PROBLEM DETAILS: Please copy out the entries below exactly, beginning with the line that contains "Blog (1070, 340)" and ending with the line that contains "Profile (115, 34)", and include nothing outside that span.

Records contained in a dataset:
▽

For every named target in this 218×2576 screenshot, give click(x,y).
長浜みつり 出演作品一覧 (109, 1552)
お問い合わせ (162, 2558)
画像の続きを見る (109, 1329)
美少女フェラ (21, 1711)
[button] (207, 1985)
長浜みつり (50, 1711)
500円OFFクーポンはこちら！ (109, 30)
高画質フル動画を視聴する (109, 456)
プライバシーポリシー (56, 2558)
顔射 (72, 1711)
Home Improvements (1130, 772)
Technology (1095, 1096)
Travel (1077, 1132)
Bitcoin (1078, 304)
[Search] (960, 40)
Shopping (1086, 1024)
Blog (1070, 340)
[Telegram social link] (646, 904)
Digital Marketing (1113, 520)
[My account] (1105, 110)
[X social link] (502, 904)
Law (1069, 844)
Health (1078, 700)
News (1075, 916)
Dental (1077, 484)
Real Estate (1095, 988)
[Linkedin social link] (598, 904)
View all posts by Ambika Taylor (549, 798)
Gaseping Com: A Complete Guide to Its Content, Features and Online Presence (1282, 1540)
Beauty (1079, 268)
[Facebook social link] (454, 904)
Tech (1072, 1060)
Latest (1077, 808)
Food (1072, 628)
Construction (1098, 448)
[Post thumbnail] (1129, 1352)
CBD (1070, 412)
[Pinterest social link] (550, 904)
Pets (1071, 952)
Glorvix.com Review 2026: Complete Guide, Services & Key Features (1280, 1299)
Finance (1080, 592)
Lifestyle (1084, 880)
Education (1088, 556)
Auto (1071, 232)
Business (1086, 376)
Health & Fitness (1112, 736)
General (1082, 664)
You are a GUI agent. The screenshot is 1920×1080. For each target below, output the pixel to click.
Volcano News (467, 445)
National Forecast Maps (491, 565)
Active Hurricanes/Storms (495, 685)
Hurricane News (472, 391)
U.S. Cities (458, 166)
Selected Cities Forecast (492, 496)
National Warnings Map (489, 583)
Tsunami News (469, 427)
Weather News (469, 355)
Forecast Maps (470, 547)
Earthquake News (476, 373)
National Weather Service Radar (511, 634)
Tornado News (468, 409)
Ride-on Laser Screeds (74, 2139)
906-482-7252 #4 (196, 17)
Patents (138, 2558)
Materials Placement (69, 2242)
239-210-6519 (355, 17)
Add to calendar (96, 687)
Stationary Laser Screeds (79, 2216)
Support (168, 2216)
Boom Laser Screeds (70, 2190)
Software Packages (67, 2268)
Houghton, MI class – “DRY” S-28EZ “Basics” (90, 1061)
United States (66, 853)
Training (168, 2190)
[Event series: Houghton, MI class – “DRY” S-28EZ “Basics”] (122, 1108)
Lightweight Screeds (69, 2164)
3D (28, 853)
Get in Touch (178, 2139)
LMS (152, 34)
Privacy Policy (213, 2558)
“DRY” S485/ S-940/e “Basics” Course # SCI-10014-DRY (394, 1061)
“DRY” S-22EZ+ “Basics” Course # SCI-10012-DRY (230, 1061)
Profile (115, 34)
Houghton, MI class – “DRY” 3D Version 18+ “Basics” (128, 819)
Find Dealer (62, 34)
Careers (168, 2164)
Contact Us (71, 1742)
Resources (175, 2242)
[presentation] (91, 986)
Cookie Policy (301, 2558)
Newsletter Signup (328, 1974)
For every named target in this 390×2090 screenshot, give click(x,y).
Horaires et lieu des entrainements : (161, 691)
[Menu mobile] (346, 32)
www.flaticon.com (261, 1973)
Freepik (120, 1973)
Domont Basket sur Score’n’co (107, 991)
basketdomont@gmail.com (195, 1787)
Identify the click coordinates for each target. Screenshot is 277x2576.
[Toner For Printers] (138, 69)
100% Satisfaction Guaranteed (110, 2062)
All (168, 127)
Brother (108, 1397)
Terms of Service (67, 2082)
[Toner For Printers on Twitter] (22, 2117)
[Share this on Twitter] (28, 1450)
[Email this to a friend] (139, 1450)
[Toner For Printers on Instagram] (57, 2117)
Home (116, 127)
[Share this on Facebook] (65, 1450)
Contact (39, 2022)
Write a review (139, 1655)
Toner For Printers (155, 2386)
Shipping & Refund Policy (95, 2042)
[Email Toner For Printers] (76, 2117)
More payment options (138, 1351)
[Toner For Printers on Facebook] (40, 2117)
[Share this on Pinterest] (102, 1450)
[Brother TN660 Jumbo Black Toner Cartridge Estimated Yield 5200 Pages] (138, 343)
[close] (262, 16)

△

RESULT BELOW:
Blog (1070, 340)
[Telegram social link] (646, 904)
Digital Marketing (1113, 520)
[My account] (1105, 110)
[X social link] (502, 904)
Law (1069, 844)
Health (1078, 700)
News (1075, 916)
Dental (1077, 484)
Real Estate (1095, 988)
[Linkedin social link] (598, 904)
View all posts by Ambika Taylor (549, 798)
Gaseping Com: A Complete Guide to Its Content, Features and Online Presence (1282, 1540)
Beauty (1079, 268)
[Facebook social link] (454, 904)
Tech (1072, 1060)
Latest (1077, 808)
Food (1072, 628)
Construction (1098, 448)
[Post thumbnail] (1129, 1352)
CBD (1070, 412)
[Pinterest social link] (550, 904)
Pets (1071, 952)
Glorvix.com Review 2026: Complete Guide, Services & Key Features (1280, 1299)
Finance (1080, 592)
Lifestyle (1084, 880)
Education (1088, 556)
Auto (1071, 232)
Business (1086, 376)
Health & Fitness (1112, 736)
General (1082, 664)
You are a GUI agent. The screenshot is 1920×1080. For each target below, output the pixel to click.
Volcano News (467, 445)
National Forecast Maps (491, 565)
Active Hurricanes/Storms (495, 685)
Hurricane News (472, 391)
U.S. Cities (458, 166)
Selected Cities Forecast (492, 496)
National Warnings Map (489, 583)
Tsunami News (469, 427)
Weather News (469, 355)
Forecast Maps (470, 547)
Earthquake News (476, 373)
National Weather Service Radar (511, 634)
Tornado News (468, 409)
Ride-on Laser Screeds (74, 2139)
906-482-7252 #4 (196, 17)
Patents (138, 2558)
Materials Placement (69, 2242)
239-210-6519 (355, 17)
Add to calendar (96, 687)
Stationary Laser Screeds (79, 2216)
Support (168, 2216)
Boom Laser Screeds (70, 2190)
Software Packages (67, 2268)
Houghton, MI class – “DRY” S-28EZ “Basics” (90, 1061)
United States (66, 853)
Training (168, 2190)
[Event series: Houghton, MI class – “DRY” S-28EZ “Basics”] (122, 1108)
Lightweight Screeds (69, 2164)
3D (28, 853)
Get in Touch (178, 2139)
LMS (152, 34)
Privacy Policy (213, 2558)
“DRY” S485/ S-940/e “Basics” Course # SCI-10014-DRY (394, 1061)
“DRY” S-22EZ+ “Basics” Course # SCI-10012-DRY (230, 1061)
Profile (115, 34)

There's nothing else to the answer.